Let me ask a qualifying question: does it mean that Carnehan had been hunting for a "missionary's" privilege ticket, but Dravot considered it indecent?
Yan S.
D> I suspect that Fred Lerner is on the right track. I have just come across an article from the New York Times of 13 March 1912 http://query.nytimes.com/mem/archive-free/pdf?res=FB0717FA3F5813738DDDAA0994DB405B828DF1D3 which refers to the use of a missionaries pass to gain nefarious entry to the cells of the Tombs (prison?).
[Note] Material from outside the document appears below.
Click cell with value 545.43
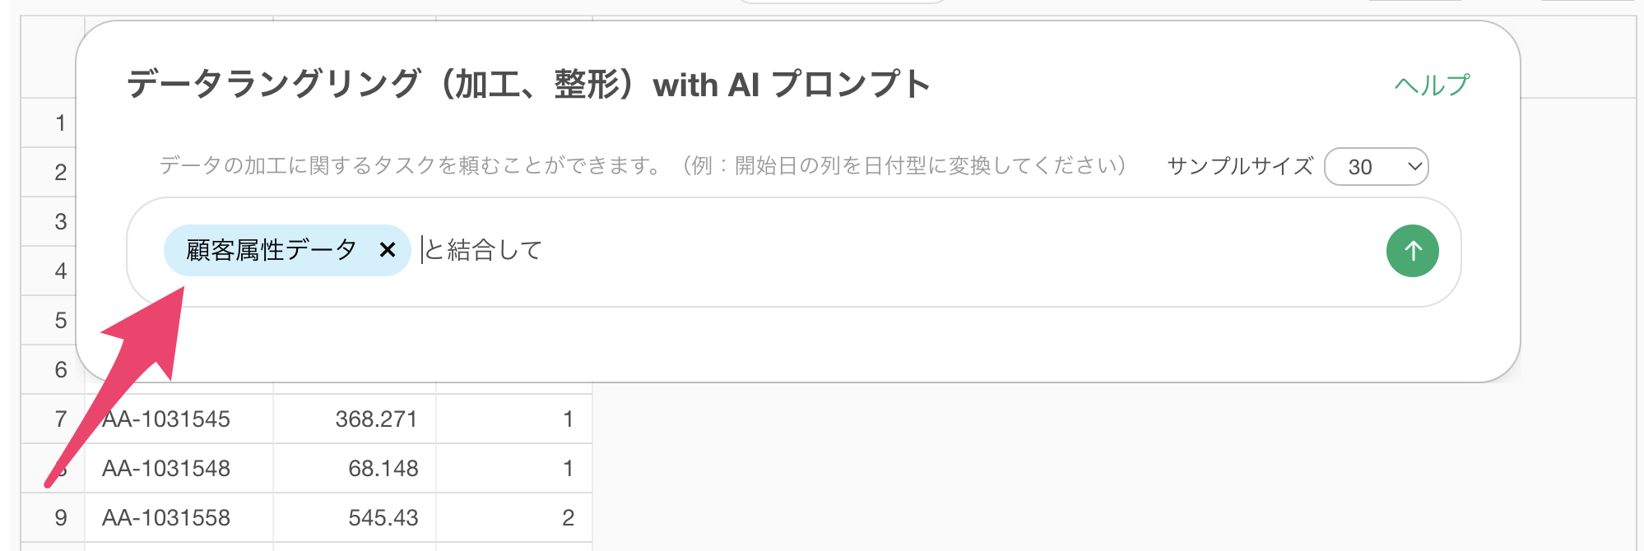The height and width of the screenshot is (551, 1644). tap(355, 518)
D> ________________________________
D> From: Fred Lerner <[log in to unmask]>
D> To: [log in to unmask]
D> Sent: Tuesday, 16 April 2013, 14:48
D> Subject: Re: “The Man Who would be King”
D>
D> Wouldn't a "missionary's pass" be a document allowing a missionary to ride free or at reduced fare on the railways? Presumably there were those who sought to abuse such privileges, hence the opprobrium of calling someone a "missionary’s-pass-hunting hound".
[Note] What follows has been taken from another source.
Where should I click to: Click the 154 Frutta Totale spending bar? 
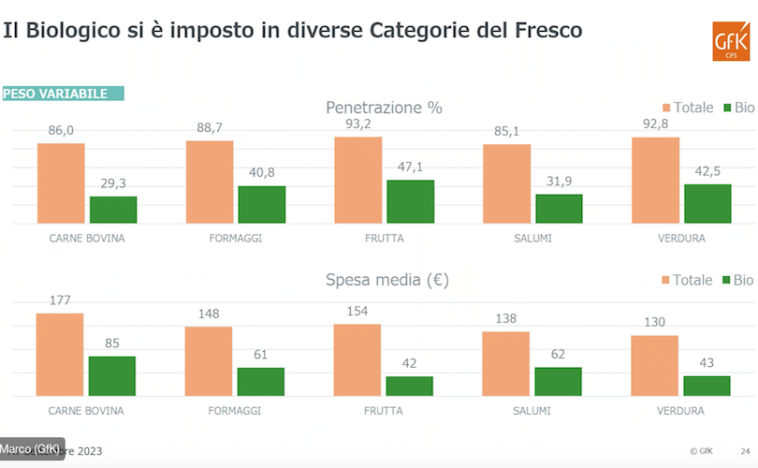pyautogui.click(x=357, y=359)
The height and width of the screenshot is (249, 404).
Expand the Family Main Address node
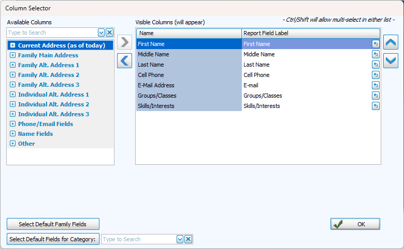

D> It wasn't so long ago that one could ride on American trains with special passes. The Santa Fe used to have a "Banana Messenger" pass, and I had great fun speculating on precisely how one would qualify for one!
D> Fred Lerner
D> ________________________________________
D> From: To exchange information and views on the life and work of Rudyard Kipling [[log in to unmask]] on behalf of Yan [[log in to unmask]]
D> Sent: Tuesday, April 16, 2013 9:40
D> To: [log in to unmask]
D> Subject: “The Man Who would be King”
D> Dear list members,
D> In “The Man Who would be King”, Dravot blamed Carnehan (when they escaped to Bashkai with Billy Fish):
D> “’It’s your fault,’ says he, ‘for not looking after your Army better. There was mutiny in the midst, and you didn’t know—you damned engine-driving, plate-laying, missionary’s-pass-hunting hound!’ He sat upon a rock and called me every foul name he could lay tongue to.
D> Can anyone advise on the meaning of “missionary’s-pass-hunting”?
D> It is not unlikely to make no sense at all: Carnehan says above that “Dan began to go mad in his head from that hour.” On the other hand, “engine-driving” and “plate-laying” refers to previous professions of them both: “We have been boiler-fitters, engine-drivers, petty contractors, and all that,”; and “pass” in this respect may allude to Bolan Pass: “...like Billy Fish that drove the big tank-engine at Mach on the Bolan in the old days.